Q1: Do I still need to do strengthening exercises if I’m always on the go?

A: Yes, being active can prevent you from getting weaker faster, but typically won’t strengthen you. Unless you’re continually challenging your muscles to do work they cannot currently do, they won’t devote the resources necessary to get stronger.

Q2: Is it normal to feel sore after stretching?

A: Stretching does challenge and change your body, a process that in the short term can create soreness. Stretching should never be painful, however, and as long as you’re consistent, any soreness that occurs should fade within a week or two.

Q3: How often should I take breaks while gardening or doing yardwork?

A: I recommend taking breaks every 20 minutes, especially if the activity you’re engaged in is repetitive—like raking leaves, sweeping, or pulling weeds.

Q4: Do you recommend wearing a knee brace if I’m having knee pain?

A: Bracing parts of the body—knees, low backs, wrists, thumbs—serves to protect a sprained or strained area, and is designed to limit inflammation and provide support (satisfying the R and the C in the RICE—Rest, Ice, Compression, Elevation—mnemonic). I recommend braces as a short-term aid, especially if you have to engage in activity that could irritate the area. Ultimately, you want to address the underlying problem and strengthen the surrounding muscles to provide the bracing.

Q5: Should I get an x-ray or MRI for my shoulder pain?

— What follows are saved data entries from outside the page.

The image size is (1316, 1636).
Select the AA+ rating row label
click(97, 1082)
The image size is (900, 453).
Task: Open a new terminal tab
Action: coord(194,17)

A: Other than to rule out serious injury or complications, most of the information gleaned from x-rays and MRIs for shoulders as well as necks, low backs, hips, and knees, is useless. Unless you’re in so much pain that you’re contemplating surgery, differentiating between arthritis, tendinitis, bursitis, or soft-tissue tears will not be of much help. An extended trial of conservative therapy will take care of most issues.